Un mois plus tard, la sorcière Élodie Dufresne
disparaît après avoir été vue en conversation
avec un étranger au café de Flore. Son nom est
effacé des registres officiels. Personne ne sait
qu’elle a volé le grimoire avant de s’enfuir.
Le roi de l’ombre, un homme à la cape noire,
apparaît dans les rues de Paris. Il réclame la
sorcière en échange d’un pacte : la fin des
interdits. Les autorités refusent. L’ombre se
mue en légion. Des citoyens sont arrêtés, leurs
corps marqués d’une rune.
Élodie, cachée dans les catacombes, découvre que
le grimoire ne contient pas seulement des sorts,
mais une carte vers un lieu où la magie n’est
pas interdite. Elle y va seule, suivant les
indices gravés dans les murs.
Le roi la trouve. Il lui offre une chance : elle
peut rétablir l’équilibre entre le monde des
hommes et celui des ombres, ou être emprisonnée
pour toujours. Elle refuse. Il la captive dans
un palais souterrain, où les murs respirent et
les miroirs mentent.
Dans le même temps, un journaliste du Journal de
Paris commence à enquêter sur les disparitions.
Il retrouve des traces de la sorcière, des
symboles anciens, et une lettre écrite dans un
dialecte oublié.

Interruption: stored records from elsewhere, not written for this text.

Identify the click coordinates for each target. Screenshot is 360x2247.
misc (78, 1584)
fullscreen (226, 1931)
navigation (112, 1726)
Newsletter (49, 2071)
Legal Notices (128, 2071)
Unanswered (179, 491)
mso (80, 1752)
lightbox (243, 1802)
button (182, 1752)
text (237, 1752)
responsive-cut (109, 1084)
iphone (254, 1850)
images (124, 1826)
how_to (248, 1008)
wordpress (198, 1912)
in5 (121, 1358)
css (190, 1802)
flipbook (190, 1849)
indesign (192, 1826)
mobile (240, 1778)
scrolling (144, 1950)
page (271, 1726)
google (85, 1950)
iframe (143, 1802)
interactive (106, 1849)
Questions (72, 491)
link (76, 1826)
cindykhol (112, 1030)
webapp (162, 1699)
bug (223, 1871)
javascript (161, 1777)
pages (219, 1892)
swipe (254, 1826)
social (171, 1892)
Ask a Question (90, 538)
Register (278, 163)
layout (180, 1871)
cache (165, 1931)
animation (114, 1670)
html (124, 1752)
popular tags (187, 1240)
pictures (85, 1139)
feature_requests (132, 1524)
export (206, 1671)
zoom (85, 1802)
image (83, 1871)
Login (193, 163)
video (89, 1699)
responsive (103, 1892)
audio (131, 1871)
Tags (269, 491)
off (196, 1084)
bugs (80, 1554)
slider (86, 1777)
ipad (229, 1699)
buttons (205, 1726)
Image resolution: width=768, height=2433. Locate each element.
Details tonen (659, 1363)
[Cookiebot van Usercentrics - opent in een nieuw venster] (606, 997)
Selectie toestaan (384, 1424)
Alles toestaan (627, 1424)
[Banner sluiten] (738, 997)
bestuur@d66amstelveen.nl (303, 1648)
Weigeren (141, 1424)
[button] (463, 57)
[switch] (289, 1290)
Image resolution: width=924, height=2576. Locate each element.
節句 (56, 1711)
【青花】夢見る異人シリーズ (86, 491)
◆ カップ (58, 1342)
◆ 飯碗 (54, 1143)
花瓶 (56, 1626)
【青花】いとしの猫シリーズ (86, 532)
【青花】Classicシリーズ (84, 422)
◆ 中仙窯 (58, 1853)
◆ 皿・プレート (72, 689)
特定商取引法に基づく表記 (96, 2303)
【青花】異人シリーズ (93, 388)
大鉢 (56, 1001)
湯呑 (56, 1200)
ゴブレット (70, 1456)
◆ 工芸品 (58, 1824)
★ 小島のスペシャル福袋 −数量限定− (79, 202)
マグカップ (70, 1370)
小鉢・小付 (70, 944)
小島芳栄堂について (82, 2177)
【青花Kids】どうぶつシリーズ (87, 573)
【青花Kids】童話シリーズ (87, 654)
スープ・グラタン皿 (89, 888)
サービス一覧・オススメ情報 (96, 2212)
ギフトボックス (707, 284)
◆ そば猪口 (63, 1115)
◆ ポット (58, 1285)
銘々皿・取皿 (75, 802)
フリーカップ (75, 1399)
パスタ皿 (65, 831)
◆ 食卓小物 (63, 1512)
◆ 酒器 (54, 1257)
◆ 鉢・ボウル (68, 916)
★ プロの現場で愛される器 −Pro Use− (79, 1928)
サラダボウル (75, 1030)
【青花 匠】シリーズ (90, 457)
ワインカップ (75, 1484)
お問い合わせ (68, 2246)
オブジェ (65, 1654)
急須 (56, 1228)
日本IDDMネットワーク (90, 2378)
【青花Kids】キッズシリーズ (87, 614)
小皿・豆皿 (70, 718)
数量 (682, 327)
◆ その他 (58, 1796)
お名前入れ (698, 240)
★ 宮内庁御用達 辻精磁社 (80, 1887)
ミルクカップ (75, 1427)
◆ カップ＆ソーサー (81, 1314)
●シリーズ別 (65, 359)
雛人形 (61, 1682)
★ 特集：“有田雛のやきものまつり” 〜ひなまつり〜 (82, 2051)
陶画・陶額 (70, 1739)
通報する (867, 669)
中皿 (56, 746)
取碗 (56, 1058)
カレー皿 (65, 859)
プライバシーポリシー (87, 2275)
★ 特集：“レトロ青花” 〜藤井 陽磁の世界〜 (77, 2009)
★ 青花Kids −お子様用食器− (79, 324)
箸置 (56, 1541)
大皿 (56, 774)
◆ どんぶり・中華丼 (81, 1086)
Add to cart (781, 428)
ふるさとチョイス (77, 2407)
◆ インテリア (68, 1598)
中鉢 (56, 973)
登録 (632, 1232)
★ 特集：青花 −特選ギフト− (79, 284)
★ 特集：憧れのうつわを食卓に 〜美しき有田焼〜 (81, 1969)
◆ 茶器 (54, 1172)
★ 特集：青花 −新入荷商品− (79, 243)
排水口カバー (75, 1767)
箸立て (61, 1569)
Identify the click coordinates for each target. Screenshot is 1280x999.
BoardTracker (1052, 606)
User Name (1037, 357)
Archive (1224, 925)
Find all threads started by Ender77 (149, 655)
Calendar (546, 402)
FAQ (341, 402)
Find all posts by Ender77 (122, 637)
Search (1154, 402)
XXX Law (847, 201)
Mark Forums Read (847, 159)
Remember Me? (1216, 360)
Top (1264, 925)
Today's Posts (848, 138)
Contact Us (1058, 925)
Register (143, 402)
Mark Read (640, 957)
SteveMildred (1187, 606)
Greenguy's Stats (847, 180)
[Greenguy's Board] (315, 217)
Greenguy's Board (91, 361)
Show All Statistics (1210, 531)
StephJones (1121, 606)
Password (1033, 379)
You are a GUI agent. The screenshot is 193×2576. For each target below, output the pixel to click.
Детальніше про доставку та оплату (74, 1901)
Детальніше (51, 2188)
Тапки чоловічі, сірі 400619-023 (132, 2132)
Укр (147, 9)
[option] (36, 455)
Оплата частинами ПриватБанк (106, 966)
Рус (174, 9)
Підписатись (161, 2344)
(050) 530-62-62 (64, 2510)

Il est arrêté, ses notes
brûlées.
Élodie, prisonnière, utilise le grimoire pour
créer un passage vers le monde des vivants. Elle
s’échappe, mais le roi la poursuit. À la gare de
Lyon, elle monte dans un train en partance pour
Marseille. Le roi, à la fenêtre, murmure : « Tu
reviendras. »
Le gouvernement déclare la magie morte. Les
livres interdits sont brûlés. Mais dans les
ruelles de Montmartre, des enfants racontent des
histoires de sorcières et de rois qui parlent
aux ombres. La mémoire ne s’efface pas si
facilement.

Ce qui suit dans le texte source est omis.